Task inputs below:
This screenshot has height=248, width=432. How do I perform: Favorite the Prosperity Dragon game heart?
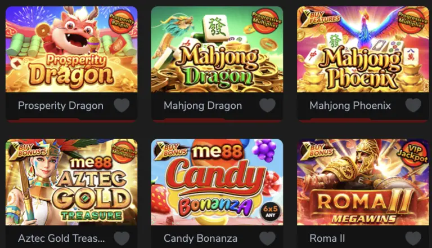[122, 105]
End of Task inputs.
Task inputs below:
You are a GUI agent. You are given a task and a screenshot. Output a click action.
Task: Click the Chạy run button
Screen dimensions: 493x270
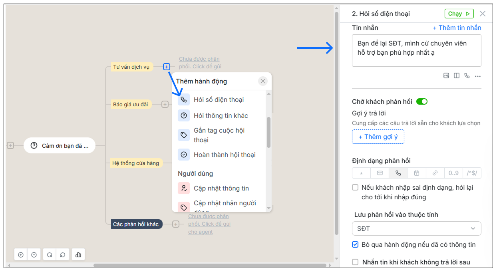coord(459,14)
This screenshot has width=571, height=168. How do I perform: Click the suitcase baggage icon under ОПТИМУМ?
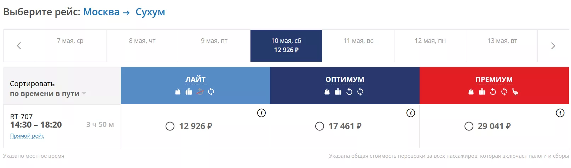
End of Task inputs.
Task requirements: Look above for the line with "You are a GUI" and the line with "This screenshot has width=571, height=168.". Output those two and everything between them exactly, pictures excluded.

Solution to this exercise:
You are a GUI agent. You are given a task and a screenshot. Output a click action.
Task: Click the Chạy run button
Screen dimensions: 493x270
coord(459,14)
This screenshot has width=571, height=168. How do I perform: Click the suitcase baggage icon under ОПТИМУМ?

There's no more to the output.